Поговорить с бывшим солдатом, неудачно воевавшим на Днепре, не оставалось времени — лифт остановился на этаже. Покидая кабину, Скачков протянул лифтеру руку для пожатия, но тот понял его жест по-своему: вдруг уронил в поклоне голову и заученным профессиональным движением снизу вверх цапнул за кончики пальцев. Кровь ударила Скачкову в щеки — лифтер вместо рукопожатия рассчитывал на монету, на чаевые… Теперь, пока не сменится «знакомый» лифтер, Скачков предпочитал подниматься и спускаться по лестнице.

Сдав ключ, он пересек вестибюль и вышел через стеклянные махающие двери. Вчера вечером, выгружаясь из автобуса, кто-то из ребят обратил внимание на огромный щит высотою в стену дома, воздвигнутый рядом с отелем. Сейчас у щита стояли группой футболисты и весело разглядывали, что там намалевано. Приличный господин держал перед лицом целую пригоршню золотых монет, а на груде золота, в пригоршнях же господина, развязно восседала, закинув ногу на ногу, весьма легко одетая девица со спущенной с плеча бретелькой.

Владик Серебряков прищелкнул языком:

— Кадруха, а? Класс! Глаза можно сломать.

Он был свеж после купания, расчесан на пробор, длинноногий, улыбающийся. Стоял, щурился от солнышка, поглядывая на черепичные, сильно вытянутые вверх крыши средневековых основательных домов.
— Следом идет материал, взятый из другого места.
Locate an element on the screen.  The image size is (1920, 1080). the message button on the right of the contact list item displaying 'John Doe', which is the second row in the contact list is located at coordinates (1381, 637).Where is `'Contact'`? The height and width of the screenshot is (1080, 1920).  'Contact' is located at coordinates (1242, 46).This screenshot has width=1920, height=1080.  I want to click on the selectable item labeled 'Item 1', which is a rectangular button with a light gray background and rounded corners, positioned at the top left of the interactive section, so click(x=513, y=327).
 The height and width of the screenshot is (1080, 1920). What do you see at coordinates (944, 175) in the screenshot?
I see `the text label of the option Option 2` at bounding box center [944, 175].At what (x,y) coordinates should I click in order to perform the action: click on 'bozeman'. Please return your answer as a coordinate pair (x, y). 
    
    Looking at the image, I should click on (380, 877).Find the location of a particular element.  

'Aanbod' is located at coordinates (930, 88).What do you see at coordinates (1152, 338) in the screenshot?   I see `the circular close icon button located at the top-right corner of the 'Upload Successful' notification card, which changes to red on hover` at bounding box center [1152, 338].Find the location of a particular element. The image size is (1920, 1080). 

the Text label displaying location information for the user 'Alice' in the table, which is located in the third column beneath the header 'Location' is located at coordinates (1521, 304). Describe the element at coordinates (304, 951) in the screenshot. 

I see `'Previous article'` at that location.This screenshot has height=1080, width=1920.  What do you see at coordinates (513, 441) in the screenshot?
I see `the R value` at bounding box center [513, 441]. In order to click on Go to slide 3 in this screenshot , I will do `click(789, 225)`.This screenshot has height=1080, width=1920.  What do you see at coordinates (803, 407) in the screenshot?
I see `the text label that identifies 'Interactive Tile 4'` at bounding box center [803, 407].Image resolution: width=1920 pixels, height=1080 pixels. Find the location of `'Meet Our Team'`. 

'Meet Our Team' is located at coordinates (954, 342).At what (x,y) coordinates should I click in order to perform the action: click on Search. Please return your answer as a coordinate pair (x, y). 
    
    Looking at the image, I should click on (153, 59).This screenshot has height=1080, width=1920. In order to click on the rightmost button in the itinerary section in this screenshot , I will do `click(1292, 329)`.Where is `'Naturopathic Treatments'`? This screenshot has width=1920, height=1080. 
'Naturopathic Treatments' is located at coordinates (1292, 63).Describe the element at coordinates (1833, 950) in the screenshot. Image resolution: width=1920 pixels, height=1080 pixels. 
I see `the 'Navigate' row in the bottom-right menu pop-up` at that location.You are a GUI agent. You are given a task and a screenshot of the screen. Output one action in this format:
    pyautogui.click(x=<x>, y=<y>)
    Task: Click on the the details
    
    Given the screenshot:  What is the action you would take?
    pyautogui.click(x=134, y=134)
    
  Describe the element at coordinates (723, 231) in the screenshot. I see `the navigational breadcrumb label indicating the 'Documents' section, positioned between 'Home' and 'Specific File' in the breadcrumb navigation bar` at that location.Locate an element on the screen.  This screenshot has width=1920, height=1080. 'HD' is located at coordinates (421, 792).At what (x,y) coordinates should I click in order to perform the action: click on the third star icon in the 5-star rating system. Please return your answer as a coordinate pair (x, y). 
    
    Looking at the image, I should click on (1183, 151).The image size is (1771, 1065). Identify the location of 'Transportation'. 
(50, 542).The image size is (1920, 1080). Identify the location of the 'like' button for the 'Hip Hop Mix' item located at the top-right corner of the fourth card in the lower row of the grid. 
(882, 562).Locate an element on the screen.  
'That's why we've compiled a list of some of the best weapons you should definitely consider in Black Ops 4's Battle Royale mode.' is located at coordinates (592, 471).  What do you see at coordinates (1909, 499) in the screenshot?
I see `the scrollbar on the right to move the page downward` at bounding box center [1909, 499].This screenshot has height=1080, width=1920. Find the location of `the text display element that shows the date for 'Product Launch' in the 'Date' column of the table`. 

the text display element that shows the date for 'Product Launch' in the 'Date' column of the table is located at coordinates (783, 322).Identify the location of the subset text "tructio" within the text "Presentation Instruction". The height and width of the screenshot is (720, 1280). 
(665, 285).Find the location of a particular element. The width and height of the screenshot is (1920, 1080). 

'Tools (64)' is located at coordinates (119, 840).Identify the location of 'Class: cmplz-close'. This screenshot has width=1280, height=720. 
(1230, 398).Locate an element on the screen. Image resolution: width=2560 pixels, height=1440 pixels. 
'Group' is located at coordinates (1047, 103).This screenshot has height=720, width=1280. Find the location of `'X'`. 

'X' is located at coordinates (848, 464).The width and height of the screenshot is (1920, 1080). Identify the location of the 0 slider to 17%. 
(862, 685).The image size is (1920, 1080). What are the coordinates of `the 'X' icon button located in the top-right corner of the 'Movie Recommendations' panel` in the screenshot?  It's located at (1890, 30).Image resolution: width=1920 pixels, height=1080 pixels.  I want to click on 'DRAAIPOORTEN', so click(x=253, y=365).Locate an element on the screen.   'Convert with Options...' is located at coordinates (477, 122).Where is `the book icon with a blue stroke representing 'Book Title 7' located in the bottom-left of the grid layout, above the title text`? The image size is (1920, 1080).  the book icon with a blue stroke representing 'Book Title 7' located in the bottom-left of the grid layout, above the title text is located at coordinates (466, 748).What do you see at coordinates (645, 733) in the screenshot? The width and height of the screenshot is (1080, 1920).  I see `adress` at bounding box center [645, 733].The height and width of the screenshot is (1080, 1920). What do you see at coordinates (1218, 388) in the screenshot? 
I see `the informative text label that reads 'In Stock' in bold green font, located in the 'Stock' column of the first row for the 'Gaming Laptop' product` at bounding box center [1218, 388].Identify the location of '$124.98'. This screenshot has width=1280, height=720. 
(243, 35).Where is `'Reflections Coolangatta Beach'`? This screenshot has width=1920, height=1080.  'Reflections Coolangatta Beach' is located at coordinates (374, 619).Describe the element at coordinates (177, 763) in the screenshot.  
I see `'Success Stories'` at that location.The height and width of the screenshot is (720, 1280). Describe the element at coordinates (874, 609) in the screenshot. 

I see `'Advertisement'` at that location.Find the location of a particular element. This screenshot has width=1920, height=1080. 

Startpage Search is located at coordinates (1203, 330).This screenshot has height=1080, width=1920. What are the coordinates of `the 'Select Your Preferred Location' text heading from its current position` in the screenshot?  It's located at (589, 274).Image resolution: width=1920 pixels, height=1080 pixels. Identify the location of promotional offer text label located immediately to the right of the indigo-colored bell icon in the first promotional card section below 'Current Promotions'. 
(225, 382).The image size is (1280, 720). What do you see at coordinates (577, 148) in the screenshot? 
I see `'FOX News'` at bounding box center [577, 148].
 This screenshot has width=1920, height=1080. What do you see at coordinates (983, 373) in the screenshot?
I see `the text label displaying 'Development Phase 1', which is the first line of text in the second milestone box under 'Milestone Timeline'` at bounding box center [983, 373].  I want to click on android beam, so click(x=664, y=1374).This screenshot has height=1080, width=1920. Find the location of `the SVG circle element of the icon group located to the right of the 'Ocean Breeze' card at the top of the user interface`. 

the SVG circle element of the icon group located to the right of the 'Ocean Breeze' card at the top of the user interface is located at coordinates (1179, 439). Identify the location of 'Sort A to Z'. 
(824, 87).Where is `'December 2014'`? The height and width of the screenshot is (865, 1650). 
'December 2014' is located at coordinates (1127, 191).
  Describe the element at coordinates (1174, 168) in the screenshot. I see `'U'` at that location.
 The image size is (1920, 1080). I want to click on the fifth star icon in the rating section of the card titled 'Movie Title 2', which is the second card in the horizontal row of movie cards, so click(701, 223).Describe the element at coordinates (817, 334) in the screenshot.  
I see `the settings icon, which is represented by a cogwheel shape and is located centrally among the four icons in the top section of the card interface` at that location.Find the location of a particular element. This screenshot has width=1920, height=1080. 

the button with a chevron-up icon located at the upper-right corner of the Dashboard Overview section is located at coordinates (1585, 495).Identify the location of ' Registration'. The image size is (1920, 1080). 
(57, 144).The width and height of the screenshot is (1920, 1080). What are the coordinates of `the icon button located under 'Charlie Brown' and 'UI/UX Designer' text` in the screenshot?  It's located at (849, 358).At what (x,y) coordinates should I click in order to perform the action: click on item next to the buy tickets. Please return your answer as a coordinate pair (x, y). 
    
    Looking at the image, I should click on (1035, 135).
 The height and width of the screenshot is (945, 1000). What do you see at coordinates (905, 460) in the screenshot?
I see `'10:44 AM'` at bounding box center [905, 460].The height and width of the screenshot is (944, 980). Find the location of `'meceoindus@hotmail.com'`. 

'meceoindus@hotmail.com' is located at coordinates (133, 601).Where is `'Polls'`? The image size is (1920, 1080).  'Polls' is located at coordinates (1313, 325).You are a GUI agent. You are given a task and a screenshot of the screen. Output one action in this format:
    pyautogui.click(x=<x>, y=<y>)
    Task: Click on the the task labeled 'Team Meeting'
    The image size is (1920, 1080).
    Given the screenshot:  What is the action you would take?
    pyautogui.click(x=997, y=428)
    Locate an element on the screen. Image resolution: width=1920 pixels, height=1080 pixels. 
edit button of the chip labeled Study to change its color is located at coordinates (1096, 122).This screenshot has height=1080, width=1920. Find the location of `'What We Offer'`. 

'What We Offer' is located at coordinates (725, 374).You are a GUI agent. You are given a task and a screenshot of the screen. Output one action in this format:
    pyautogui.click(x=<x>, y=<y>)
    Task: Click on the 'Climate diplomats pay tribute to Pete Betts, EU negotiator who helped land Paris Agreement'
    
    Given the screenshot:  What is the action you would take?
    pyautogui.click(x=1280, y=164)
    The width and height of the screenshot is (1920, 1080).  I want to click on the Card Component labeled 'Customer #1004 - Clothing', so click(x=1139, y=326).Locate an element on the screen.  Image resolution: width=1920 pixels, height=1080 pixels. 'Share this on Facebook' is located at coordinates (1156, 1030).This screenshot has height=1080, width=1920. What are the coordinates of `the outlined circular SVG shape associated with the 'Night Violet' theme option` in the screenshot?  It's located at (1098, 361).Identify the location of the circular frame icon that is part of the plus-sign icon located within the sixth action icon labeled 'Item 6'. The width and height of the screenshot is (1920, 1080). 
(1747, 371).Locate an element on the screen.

Двери и окна в потемневших стенах были узкие, как бойницы.

Из дверей отеля показался Иван Степанович с газетой. Глянул на щит, не нашел ничего интересного.

— Хватит смеяться! — сказал он скалившимся футболистам. — Обыкновенная реклама банка.

— Что в газетах? — спросил Скачков. — О нас что-нибудь есть?

— Немного. — С усмешкой Иван Степанович взвесил газету на руке. — Фохт обещает четыре — один.

— Ух ты! — Серебряков присвистнул. — Многовато захотел.

Стороженко заметил:

— Все-таки один-то планирует схватить.

— Ну, один… На дурика.

Иван Степанович свернул газету, сунул в карман.

— Пройдемся, что ли?

— Дождя бы не было, — с крестьянской озабоченностью молвил Стороженко, поглядев на небо. — Парит.

— По дождю, — усмехнулся Иван Степанович, — они нам и за месяц четыре штуки не заколотят!